Sons of Confederate Veterans Might Have More Flag Flyovers at NASCAR Races

NASCAR this month banned Confederate flags from being flown or displayed at any of its events or properties. Despite its efforts, folks have gotten creative on keeping the stars and bars visible at the race venues.

At last Sunday's Geico 500 at Talladega Superspeedway, vehicles prominently displayed the Confederate flag and some vendors sold merchandise with it at their tents—all of which were outside the racetrack entrance. Then there was a small airplane that flew over the track prior to the race. The plane towed behind it one banner that had the Confederate flag, and another banner that had the message "Defund NASCAR."

The Sons of Confederate Veterans (SCV) based in Columbia, Tennessee, has taken responsibility for the flag flyover.
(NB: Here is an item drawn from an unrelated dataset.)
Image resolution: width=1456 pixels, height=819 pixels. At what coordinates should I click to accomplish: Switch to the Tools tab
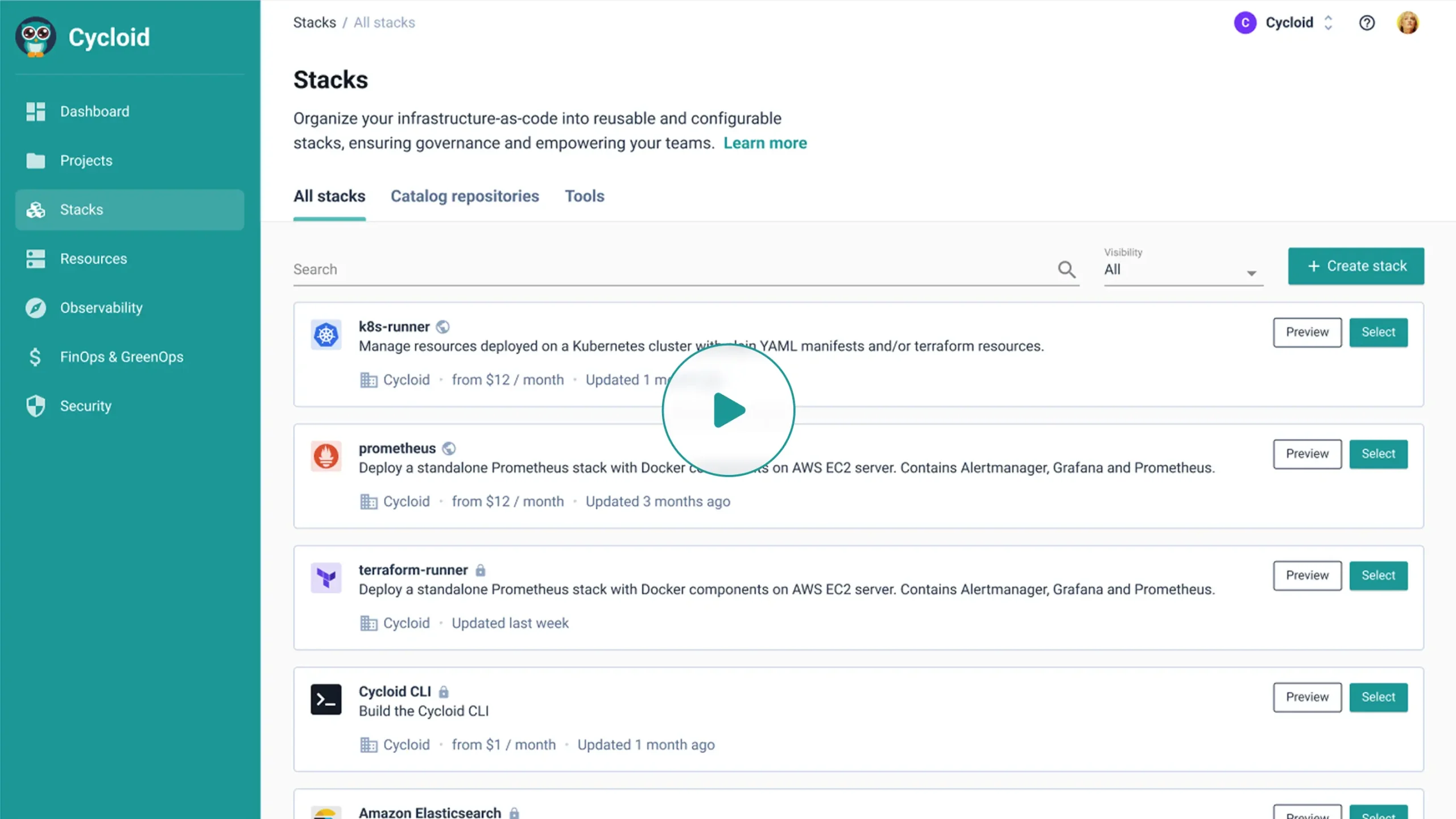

The group's leader, Commander-in-Chief Paul C. Gramling Jr., said NASCAR's banning of the flag was "un-American," and that it trampled on "First Amendment rights of free expression" for Southerners.

"NASCAR's banning the display of the Confederate battle flag by its fans is nothing less than trampling upon Southerners' First Amendment Right of free expression," Gramling said in the Columbia Daily Herald.

"This un-American act shall not go unchallenged. [On Sunday], members of the Sons of Confederate Veterans' Confederate Air Force displayed its disapproval of NASCAR's trampling upon the First Amendment Rights of Southerners," Gramling continued. "During and before the start of the NASCAR race in Talladega, Alabama, race, our plane flew a banner announcing a drive to 'Defund NASCAR.'

"It is the hope of the Sons of Confederate Veterans that NASCAR fans will be allowed the fundamental American right of displaying pride in their family and heritage. The Sons of Confederate Veterans is proud of the diversity of the Confederate military and our modern Southland. We believe NASCAR's slandering of our Southern heritage only further divides our nation. The Sons of Confederate Veterans will continue to defend not only our right but the Right of all Americans to celebrate their heritage. We trust NASCAR will do the same."

NASCAR Confederate Flag
A banner incorporating the Confederate flag trails a small plane prior to a NASCAR Nextel Cup Series race May 12, 2007 at Darlington Raceway in Darlington, South Carolina. The banner was a protest organized by the Sons of Confederate Veterans. SCV flew a similar banner with the words "Defund NASCAR" at the June 21, 2020 race at Talladega Superspeedway. Photo by Marc Serota/Getty Images

There were signs outside the entrances of the Talladega track that stated the Confederate flag was prohibited, and NASCAR officials pretended to ignore the flyover.

Gramling said private donors from his group helped pay for the plane and banners that soared above the speedway, and he said the SCV doesn't care what NASCAR thought of their stunt.

"What NASCAR did was a slap in the face to fans who made the sport what it is," Gramling said. "They don't know how upset they've made people with this decision. I really don't care what NASCAR thinks about what we did. It's the least of my concerns."

Gramling said everyone liked their flyover—except NASCAR. It went over so well, in fact, that there could be more of these Confederate flyovers.

"We've had quite a bit of reaction," Gramling said. "It's been very well received by everyone except NASCAR. This is the hottest, quickest thing we've done to raise awareness of flag issues and to get a strong reaction in quite a while."

The SCV was first organized in Richmond, Virginia, in 1896, which was 31 years after the end of the U.S. Civil War. The SCV states on its website that part of its mission is "preserving the history and legacy of these heroes so that future generations can understand the motives that animated the Southern Cause."